## Opgesomde gegevens
^^^^^^^^
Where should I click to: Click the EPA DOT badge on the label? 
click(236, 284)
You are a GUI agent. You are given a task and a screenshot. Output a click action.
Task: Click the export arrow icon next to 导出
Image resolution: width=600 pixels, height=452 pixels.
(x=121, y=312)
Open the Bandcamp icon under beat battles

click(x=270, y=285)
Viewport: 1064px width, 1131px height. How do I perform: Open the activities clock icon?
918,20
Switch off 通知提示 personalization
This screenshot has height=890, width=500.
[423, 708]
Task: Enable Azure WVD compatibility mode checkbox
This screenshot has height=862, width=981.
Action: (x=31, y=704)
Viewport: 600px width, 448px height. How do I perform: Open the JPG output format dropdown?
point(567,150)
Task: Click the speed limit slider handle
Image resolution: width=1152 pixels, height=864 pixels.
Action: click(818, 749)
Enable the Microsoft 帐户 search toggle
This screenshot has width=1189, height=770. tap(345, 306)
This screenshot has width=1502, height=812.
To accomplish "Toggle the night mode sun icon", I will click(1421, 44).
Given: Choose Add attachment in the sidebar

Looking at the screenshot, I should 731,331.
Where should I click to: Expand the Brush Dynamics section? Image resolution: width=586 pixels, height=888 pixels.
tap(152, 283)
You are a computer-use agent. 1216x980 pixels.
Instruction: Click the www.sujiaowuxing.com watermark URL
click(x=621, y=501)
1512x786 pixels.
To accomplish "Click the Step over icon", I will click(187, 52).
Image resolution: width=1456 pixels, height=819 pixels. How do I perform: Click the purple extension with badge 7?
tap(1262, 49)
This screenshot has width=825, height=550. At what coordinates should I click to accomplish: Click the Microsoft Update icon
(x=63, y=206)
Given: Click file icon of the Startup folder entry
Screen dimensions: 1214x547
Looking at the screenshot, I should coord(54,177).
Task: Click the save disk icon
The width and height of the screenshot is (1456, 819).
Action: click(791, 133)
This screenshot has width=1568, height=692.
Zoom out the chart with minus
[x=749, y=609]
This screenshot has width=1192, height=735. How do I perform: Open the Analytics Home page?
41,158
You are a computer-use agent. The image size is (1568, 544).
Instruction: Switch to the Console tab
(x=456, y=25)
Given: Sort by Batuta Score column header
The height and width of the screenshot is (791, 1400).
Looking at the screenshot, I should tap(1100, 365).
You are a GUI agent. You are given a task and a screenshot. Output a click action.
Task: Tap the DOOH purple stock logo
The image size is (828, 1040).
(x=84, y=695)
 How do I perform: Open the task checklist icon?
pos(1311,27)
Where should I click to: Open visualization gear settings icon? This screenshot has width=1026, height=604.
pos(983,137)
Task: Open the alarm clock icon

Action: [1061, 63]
^^^^^^^^
## Wat te doen
Neem al het materiaal hierboven regel voor regel over, zonder iets te veranderen.

## Oplossing
Where should I click to: Click the EPA DOT badge on the label? 
click(236, 284)
You are a GUI agent. You are given a task and a screenshot. Output a click action.
Task: Click the export arrow icon next to 导出
Image resolution: width=600 pixels, height=452 pixels.
(x=121, y=312)
Open the Bandcamp icon under beat battles

click(x=270, y=285)
Viewport: 1064px width, 1131px height. How do I perform: Open the activities clock icon?
918,20
Switch off 通知提示 personalization
This screenshot has height=890, width=500.
[423, 708]
Task: Enable Azure WVD compatibility mode checkbox
This screenshot has height=862, width=981.
Action: (x=31, y=704)
Viewport: 600px width, 448px height. How do I perform: Open the JPG output format dropdown?
point(567,150)
Task: Click the speed limit slider handle
Image resolution: width=1152 pixels, height=864 pixels.
Action: click(818, 749)
Enable the Microsoft 帐户 search toggle
This screenshot has width=1189, height=770. tap(345, 306)
This screenshot has width=1502, height=812.
To accomplish "Toggle the night mode sun icon", I will click(1421, 44).
Given: Choose Add attachment in the sidebar

Looking at the screenshot, I should 731,331.
Where should I click to: Expand the Brush Dynamics section? Image resolution: width=586 pixels, height=888 pixels.
tap(152, 283)
You are a computer-use agent. 1216x980 pixels.
Instruction: Click the www.sujiaowuxing.com watermark URL
click(x=621, y=501)
1512x786 pixels.
To accomplish "Click the Step over icon", I will click(187, 52).
Image resolution: width=1456 pixels, height=819 pixels. How do I perform: Click the purple extension with badge 7?
tap(1262, 49)
This screenshot has width=825, height=550. At what coordinates should I click to accomplish: Click the Microsoft Update icon
(x=63, y=206)
Given: Click file icon of the Startup folder entry
Screen dimensions: 1214x547
Looking at the screenshot, I should coord(54,177).
Task: Click the save disk icon
The width and height of the screenshot is (1456, 819).
Action: click(791, 133)
This screenshot has width=1568, height=692.
Zoom out the chart with minus
[x=749, y=609]
This screenshot has width=1192, height=735. How do I perform: Open the Analytics Home page?
41,158
You are a computer-use agent. The image size is (1568, 544).
Instruction: Switch to the Console tab
(x=456, y=25)
Given: Sort by Batuta Score column header
The height and width of the screenshot is (791, 1400).
Looking at the screenshot, I should tap(1100, 365).
You are a GUI agent. You are given a task and a screenshot. Output a click action.
Task: Tap the DOOH purple stock logo
The image size is (828, 1040).
(x=84, y=695)
 How do I perform: Open the task checklist icon?
pos(1311,27)
Where should I click to: Open visualization gear settings icon? This screenshot has width=1026, height=604.
pos(983,137)
Task: Open the alarm clock icon

Action: [1061, 63]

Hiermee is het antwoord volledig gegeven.